Lula recebe Michelle Bachelet para discutir sucessão na ONU
O governo Lula reafirma apoio à candidatura de Michelle Bachelet para a secretaria-geral da ONU, destacando a necessidade de reformas na governança global.
Pontos principais
- O encontro em Brasília reforçou o apoio brasileiro à candidatura de Bachelet para a sucessão de António Guterres.
- Lula defende que a experiência da ex-presidente chilena é fundamental para que uma mulher lidere a organização pela primeira vez.
- A candidatura conta com o respaldo de Brasil e México, apesar da falta de apoio do atual governo chileno de José Antônio Kast.
- A eleição para o cargo de Secretário-Geral da ONU está prevista para ocorrer em julho deste ano.
- A disputa envolve nomes como Rafael Grossi, Rebeca Grynspan e Macky Sall, dependendo do aval do Conselho de Segurança da ONU.
- A sucessão, prevista para o início de 2027, é vista como uma oportunidade para a América Latina reivindicar a rotatividade do cargo.
O presidente Lula recebeu a ex-presidente chilena Michelle Bachelet nesta segunda-feira, no Palácio do Planalto, para reafirmar o apoio do Brasil à sua candidatura ao cargo de secretária-geral da ONU. Durante a reunião, o mandatário brasileiro destacou a trajetória de Bachelet como chefe de Estado e sua experiência prévia no sistema das Nações Unidas como credenciais essenciais para que a organização seja liderada por uma mulher pela primeira vez na história. O encontro também serviu para debater temas globais como a reforma da governança da entidade, a promoção da paz e o desenvolvimento sustentável, pautas centrais da política externa de Brasília.

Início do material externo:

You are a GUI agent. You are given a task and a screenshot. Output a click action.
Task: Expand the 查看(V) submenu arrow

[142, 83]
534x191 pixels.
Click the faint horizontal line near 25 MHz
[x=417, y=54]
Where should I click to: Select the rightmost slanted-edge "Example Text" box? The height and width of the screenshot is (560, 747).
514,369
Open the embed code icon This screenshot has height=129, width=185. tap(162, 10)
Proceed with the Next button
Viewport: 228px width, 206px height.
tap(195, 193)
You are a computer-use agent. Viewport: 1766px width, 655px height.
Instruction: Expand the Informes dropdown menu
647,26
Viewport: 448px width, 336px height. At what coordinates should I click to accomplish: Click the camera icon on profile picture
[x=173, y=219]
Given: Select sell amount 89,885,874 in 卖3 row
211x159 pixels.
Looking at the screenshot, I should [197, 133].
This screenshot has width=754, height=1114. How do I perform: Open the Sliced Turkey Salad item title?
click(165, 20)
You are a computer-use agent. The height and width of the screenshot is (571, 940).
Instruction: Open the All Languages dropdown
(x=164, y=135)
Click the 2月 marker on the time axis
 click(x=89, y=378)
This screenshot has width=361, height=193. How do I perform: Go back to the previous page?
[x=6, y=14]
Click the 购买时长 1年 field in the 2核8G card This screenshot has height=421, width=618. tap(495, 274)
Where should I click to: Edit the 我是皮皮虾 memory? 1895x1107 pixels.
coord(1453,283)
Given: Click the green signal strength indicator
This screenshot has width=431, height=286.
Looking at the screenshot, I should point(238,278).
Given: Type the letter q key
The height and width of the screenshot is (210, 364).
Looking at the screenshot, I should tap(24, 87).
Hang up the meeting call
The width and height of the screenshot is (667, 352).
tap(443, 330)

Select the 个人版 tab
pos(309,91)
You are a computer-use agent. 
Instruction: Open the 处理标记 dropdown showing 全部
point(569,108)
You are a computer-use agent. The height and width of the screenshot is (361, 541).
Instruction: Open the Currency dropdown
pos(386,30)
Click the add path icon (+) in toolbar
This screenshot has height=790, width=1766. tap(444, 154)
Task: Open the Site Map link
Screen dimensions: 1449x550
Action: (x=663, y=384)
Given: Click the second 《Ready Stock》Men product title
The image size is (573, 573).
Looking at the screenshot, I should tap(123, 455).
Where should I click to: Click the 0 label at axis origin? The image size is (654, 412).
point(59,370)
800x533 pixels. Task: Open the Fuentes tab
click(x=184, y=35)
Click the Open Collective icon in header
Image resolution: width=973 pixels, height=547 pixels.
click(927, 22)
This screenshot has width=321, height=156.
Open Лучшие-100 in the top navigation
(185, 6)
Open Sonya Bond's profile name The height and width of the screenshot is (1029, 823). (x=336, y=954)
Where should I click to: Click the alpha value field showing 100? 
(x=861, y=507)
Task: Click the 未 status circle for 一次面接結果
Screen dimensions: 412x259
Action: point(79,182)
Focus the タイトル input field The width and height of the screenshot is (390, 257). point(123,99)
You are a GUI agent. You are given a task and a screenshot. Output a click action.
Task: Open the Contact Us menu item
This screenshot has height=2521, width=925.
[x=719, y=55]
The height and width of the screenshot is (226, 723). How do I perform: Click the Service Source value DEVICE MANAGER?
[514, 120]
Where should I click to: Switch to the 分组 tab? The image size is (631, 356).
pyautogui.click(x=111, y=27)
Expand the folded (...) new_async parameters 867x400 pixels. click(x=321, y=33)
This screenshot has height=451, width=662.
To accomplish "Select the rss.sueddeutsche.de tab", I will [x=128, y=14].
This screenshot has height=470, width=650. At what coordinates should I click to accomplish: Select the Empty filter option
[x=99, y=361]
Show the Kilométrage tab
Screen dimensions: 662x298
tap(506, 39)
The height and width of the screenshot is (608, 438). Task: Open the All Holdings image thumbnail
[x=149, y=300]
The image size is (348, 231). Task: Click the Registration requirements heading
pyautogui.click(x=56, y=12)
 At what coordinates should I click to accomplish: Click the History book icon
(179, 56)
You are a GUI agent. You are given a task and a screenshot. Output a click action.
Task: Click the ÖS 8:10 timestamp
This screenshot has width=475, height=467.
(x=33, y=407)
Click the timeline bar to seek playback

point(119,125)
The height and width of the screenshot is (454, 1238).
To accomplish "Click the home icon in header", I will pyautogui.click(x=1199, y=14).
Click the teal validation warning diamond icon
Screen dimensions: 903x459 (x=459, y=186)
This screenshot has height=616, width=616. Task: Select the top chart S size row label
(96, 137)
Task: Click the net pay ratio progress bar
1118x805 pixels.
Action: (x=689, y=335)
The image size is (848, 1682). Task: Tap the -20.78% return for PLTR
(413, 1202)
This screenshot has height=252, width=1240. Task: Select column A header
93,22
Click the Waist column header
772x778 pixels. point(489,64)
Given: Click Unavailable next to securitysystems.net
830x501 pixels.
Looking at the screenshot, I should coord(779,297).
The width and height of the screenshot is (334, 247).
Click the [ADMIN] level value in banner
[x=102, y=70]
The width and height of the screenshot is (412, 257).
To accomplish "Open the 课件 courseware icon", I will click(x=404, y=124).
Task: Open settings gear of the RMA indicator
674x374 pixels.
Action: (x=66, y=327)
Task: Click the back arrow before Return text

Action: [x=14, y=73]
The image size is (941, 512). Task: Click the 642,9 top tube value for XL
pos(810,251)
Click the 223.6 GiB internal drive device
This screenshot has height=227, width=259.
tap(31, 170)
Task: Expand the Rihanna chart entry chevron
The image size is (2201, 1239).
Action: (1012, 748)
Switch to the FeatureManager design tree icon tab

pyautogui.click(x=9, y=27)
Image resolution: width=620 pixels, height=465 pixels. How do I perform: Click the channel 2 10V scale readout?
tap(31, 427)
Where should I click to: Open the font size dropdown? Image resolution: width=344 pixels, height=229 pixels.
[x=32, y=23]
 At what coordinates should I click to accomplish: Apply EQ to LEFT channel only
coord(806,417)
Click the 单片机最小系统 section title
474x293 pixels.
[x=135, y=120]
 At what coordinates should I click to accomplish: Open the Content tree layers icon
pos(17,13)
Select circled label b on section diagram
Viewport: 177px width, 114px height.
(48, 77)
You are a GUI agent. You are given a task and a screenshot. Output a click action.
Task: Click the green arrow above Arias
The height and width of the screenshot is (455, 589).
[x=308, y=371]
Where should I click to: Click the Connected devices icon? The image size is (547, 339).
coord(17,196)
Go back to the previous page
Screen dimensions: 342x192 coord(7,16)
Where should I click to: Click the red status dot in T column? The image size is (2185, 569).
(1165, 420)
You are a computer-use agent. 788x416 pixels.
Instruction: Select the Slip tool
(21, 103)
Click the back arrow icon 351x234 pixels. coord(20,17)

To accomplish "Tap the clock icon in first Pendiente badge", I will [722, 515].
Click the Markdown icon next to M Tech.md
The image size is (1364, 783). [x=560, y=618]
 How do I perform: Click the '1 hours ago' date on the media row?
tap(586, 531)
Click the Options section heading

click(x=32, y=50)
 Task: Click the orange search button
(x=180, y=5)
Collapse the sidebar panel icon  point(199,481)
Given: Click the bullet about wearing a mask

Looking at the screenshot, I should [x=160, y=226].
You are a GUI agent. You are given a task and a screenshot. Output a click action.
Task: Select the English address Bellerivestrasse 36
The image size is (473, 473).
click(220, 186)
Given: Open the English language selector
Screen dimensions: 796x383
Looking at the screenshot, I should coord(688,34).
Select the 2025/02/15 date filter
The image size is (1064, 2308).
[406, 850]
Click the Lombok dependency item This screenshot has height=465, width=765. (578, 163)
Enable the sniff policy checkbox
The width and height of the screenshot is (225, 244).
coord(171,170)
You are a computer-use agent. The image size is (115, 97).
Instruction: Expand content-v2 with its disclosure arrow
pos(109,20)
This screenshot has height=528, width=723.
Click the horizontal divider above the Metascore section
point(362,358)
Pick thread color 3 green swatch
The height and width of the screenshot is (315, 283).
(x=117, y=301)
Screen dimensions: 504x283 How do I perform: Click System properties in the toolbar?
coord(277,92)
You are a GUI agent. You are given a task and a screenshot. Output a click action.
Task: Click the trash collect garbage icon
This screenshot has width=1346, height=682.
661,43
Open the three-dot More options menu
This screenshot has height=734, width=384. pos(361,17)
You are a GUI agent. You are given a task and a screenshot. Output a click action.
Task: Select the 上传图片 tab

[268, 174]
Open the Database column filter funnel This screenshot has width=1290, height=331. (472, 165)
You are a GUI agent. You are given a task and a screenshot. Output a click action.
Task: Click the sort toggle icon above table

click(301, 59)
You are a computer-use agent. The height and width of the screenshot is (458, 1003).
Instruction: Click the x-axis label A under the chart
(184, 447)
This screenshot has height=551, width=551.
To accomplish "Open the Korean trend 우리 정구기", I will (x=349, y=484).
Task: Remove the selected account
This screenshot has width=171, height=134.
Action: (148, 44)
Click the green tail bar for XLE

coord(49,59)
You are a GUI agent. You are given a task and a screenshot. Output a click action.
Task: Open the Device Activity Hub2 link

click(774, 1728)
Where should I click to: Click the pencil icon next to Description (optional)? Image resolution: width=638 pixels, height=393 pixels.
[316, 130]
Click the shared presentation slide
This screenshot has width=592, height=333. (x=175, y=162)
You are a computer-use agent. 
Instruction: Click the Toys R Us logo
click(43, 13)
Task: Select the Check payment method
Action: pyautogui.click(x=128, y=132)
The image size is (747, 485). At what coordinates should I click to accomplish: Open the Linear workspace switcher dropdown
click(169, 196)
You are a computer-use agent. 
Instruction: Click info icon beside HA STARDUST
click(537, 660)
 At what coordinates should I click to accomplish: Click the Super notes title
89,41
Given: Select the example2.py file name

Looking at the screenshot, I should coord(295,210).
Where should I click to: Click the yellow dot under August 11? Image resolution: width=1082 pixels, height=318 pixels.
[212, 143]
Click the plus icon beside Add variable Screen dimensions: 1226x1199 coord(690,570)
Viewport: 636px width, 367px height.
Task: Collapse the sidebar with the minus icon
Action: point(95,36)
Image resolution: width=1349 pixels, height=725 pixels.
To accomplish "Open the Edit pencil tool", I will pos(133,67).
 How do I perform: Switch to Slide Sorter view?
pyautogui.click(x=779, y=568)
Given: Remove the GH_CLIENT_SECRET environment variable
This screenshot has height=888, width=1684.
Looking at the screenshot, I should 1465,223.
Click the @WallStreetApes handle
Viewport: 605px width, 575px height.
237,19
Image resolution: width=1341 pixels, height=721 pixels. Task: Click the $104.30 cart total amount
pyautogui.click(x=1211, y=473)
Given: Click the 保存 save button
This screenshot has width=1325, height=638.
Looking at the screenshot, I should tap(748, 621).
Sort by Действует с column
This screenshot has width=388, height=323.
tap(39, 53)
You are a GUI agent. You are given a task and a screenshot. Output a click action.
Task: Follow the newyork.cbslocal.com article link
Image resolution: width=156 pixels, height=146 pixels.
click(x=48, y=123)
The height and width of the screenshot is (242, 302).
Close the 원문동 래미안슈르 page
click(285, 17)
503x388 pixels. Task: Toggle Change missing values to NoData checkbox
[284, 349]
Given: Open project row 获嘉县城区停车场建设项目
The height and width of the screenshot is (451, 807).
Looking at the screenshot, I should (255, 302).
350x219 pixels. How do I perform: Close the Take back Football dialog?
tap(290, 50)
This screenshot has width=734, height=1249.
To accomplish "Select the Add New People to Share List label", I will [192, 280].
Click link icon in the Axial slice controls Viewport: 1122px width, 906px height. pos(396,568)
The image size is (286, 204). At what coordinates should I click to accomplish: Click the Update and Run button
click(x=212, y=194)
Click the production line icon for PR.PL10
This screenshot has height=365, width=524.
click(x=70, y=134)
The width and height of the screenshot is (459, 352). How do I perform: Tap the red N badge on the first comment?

A sucessão de António Guterres, cujo mandato encerra-se no final de 2026, é vista pelo governo brasileiro como uma oportunidade para que a América Latina ocupe o posto máximo da entidade, seguindo a tradição de rotatividade continental. Apesar do apoio de países como o México, a candidatura de Bachelet enfrenta obstáculos, incluindo a falta de respaldo do atual governo chileno, liderado por José Antônio Kast. A corrida pelo cargo, que deve ser definida pelo Conselho de Segurança da ONU em julho deste ano, ainda conta com outros nomes de peso, como Rafael Grossi, Rebeca Grynspan e Macky Sall. A escolha final permanece sujeita ao poder de veto dos cinco membros permanentes do Conselho, em um processo que definirá o comando da organização a partir de janeiro de 2027.